Hi there, I’m looking for advice about the best way to link two models that predict the same response together in Stan. Specifically, for a given location, I’m trying to simultaneously model the total biomass of a population, as well as the counts of the component members of the population by size category. I can model each separately successfully, but would like to combine them such that the information from the total model informs the count model if possible. I think there must be a way to do this via either the ODE solvers or the algebra solver, but I’ve no experience and need some friendly advice to get me going down the right path.

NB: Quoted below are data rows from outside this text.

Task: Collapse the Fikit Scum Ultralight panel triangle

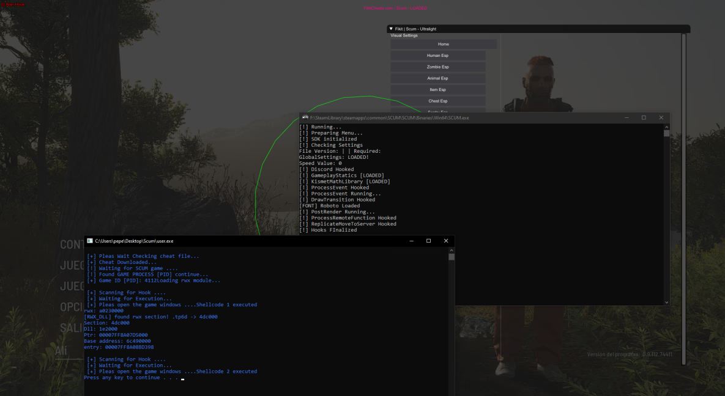Action: [x=391, y=29]

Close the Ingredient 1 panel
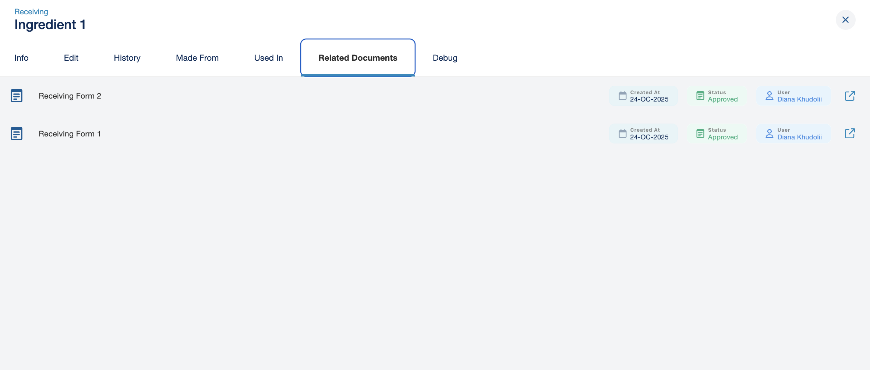click(x=845, y=20)
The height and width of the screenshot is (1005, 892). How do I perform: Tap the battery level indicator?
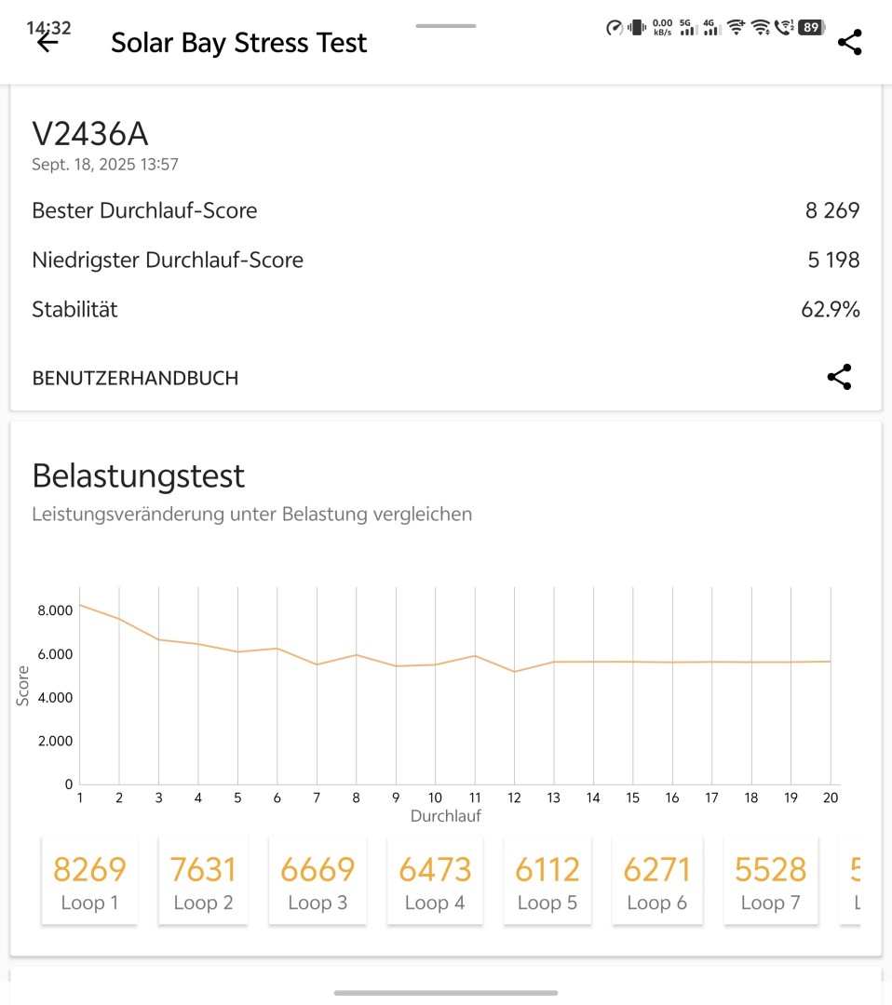coord(811,28)
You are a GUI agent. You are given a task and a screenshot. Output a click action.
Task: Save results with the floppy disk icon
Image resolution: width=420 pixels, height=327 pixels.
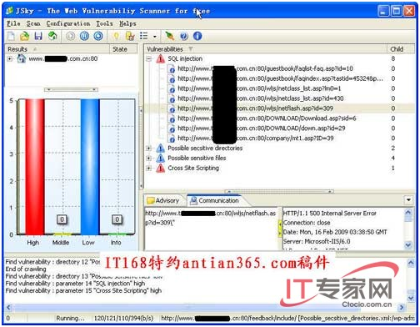click(x=38, y=36)
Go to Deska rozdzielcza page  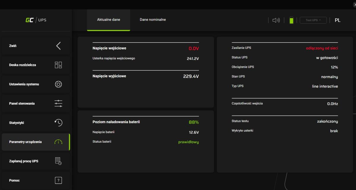pos(23,65)
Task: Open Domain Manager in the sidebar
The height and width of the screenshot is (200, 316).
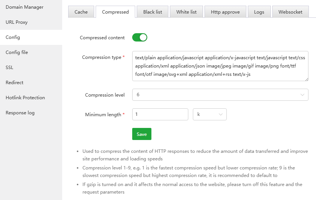Action: tap(24, 7)
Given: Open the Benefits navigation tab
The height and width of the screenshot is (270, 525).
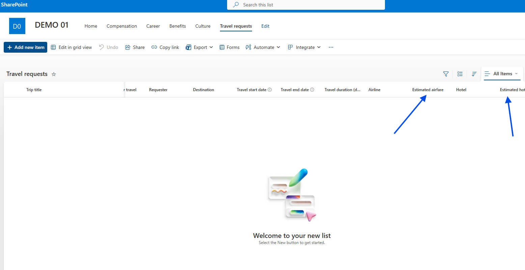Looking at the screenshot, I should coord(177,26).
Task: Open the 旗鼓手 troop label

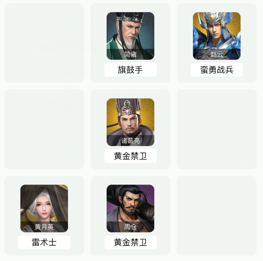Action: pos(130,70)
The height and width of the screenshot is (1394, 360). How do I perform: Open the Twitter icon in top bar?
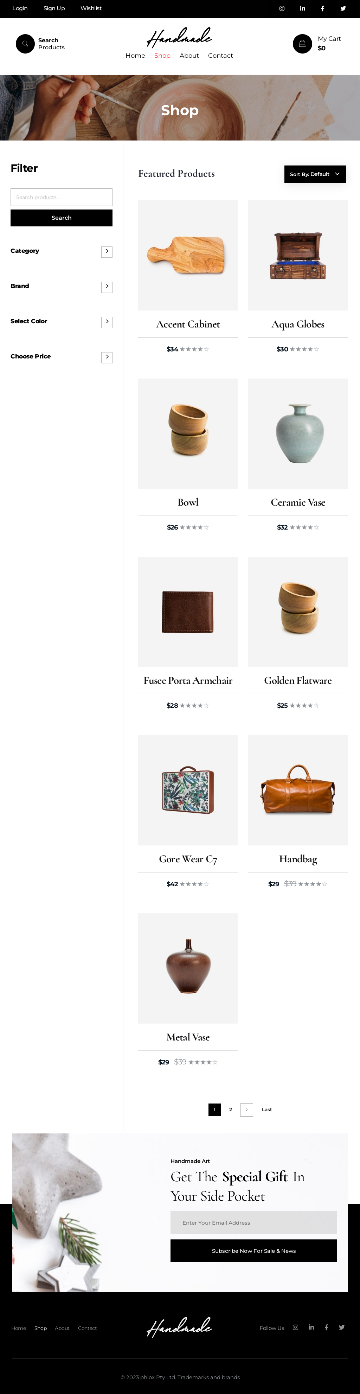(x=343, y=9)
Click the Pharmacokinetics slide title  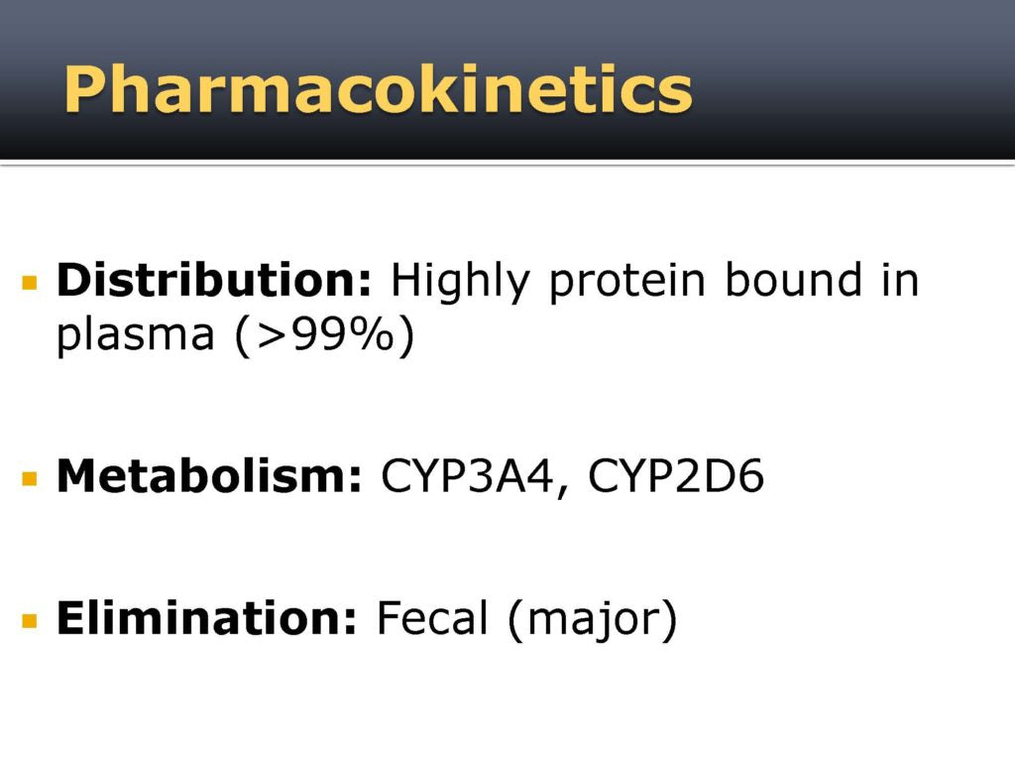(x=378, y=88)
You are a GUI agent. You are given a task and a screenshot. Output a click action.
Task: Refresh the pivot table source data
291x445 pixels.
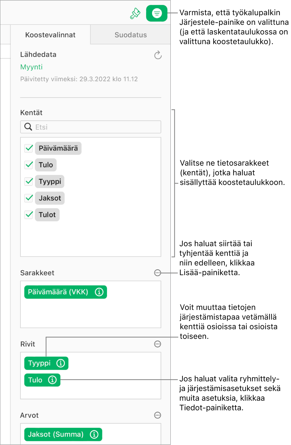click(x=158, y=55)
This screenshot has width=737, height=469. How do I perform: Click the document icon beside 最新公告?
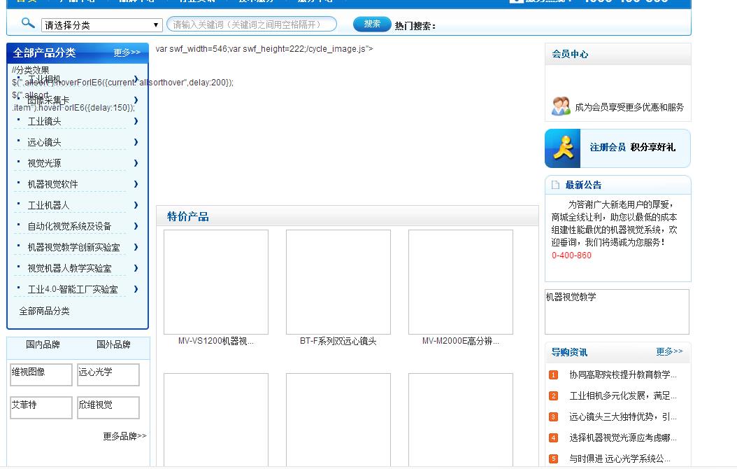pos(556,186)
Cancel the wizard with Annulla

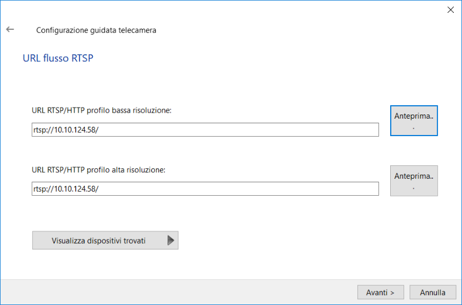433,292
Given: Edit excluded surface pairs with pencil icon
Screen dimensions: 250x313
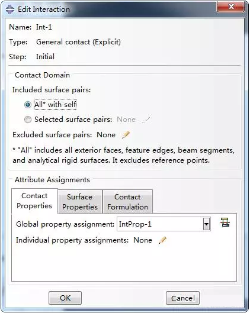Looking at the screenshot, I should coord(126,135).
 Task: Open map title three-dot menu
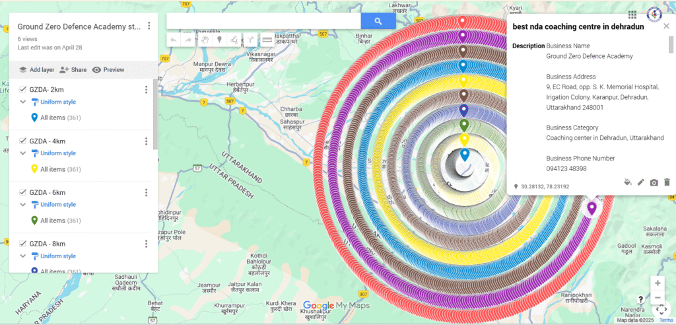[149, 26]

Here is a simplified example of the total model:
// total model
data {
int<lower=1> N;
int<lower=1> P;
real<lower=0> bio[N];
matrix[N, P] X;
}
parameters {
real kappa0; // intercept
vector[P] kappa; // biomass predictors
real<lower=0> inv_beta; // rate
}
transformed parameters {
real <lower=0> alpha[N];
real <lower=0> beta[N];
alpha = exp(kappa0 + X * kappa);
beta = 1 / inv_beta;
}
model {
target += normal_lpdf(kappa0 | 0, 0.5);
target += normal_lpdf(kappa | 0, 0.1);
target += normal_lpdf(inv_beta | 0, 0.5);
target += gamma_lpdf(bio | alpha, beta);
}
And here is a simplified example of the count Poisson hurdle model:
// count model
data {
int<lower=1> N;
int<lower=1> n_sizes;
int<lower=1, upper = n_sizes> size[N];
int<lower=0> y[N]; // count in each size
}
parameters {
real<lower=0, upper=1> theta[n_sizes];
real log_lambda[n_sizes];
}
model {
target += beta_lpdf(theta | 5, 1);
target += normal_lpdf(log_lambda | 0, 1);
for (n in 1:N) {
if (y[n] == 0) {
target += bernoulli_lpmf(1 | theta[size[n]]);
} else {
target += bernoulli_lpmf(0 | theta[size[n]]);
target += poisson_log_lpmf(y[n] | log_lambda[size[n]]);
}
}
Note that I’ve tried using the biomass predictors directly in the count model with some success, but for various reasons the predictors work better on the total rather than count by size class, however count by size class is really the true prediction problem, which is why I’d like to link the two.
So with the two models I have two different kinds of predictions for total biomass at a given location:
\textrm{biomass}_{total} \sim \textrm{Gamma}(\alpha, \beta)
\textrm{biomass}_{total} = \sum_{s=1}^S \textrm{size}_s * \textrm{count}_s
\textrm{count}_s \sim \textrm{Poisson Hurdle}(\theta_s, \lambda_s)
I guess what I’d really like to do is to condition the count model such that when integrated over sizes the totals that are within a certain tolerance of the the totals from the Gamma model. Any advice as to how to go about this would be appreciated.